The latest GDP estimate shows that the economy still rebounded sharply from the 0.5% decline in the first quarter. GDP is adjusted for seasonal swings and inflation.
Consumer spending, which accounts for about two-thirds of the US economy, in second quarter was revised up to a 1.6% annualized rate in the latest estimate, up from the 1.4% previously reported.
Business investment — known as nonresidential fixed investment — had an even bigger upward revision in the second estimate, up to 5.7% from 1.9%. The bulk of that spending from businesses was on intellectual property products.
While the economy’s growth in the second quarter can be mostly attributed to trade swings and consumers, a look under the hood shows that underlying momentum is sputtering.
“With the initial brunt of the tariff shock behind us and the economy losing momentum, we expect to see sub-1% GDP growth in the second half of the year,” said Oren Klachkin, financial markets economist at Nationwide, in analyst note Thursday. “A weakening labor market and modestly higher tariff-induced inflation will constrain activity through year-end.”

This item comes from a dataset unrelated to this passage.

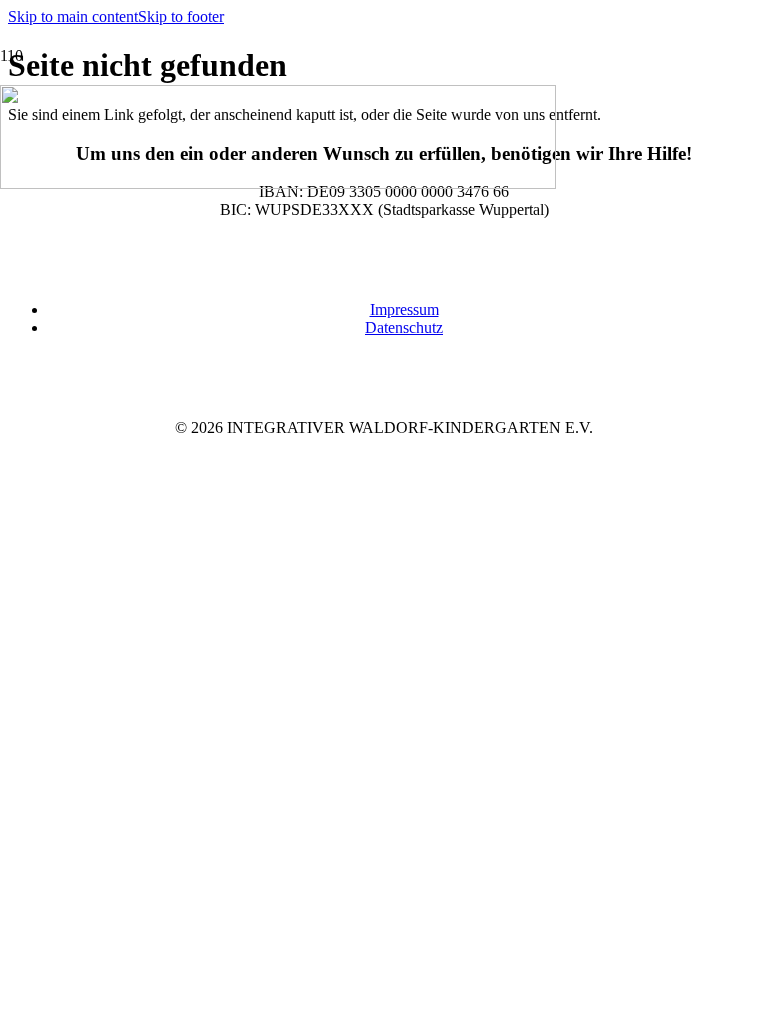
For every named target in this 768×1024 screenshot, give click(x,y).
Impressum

A key gauge of underlying demand in the economy — real final sales to private domestic purchasers — was revised up to a 1.9% rate for the April-through-June period, above the 1.2% previously reported. Still, Klachkin said the latest GDP estimate “doesn’t paint a very different picture than the first release.”
Wall Street and the Federal Reserve are watching the US labor market closely to see if it deteriorates. Job growth in recent months has been unusually weak, according to Labor Department data: The average pace of monthly job growth from May through July was the weakest of any other three-month period since 2009, outside of the pandemic recession in 2020.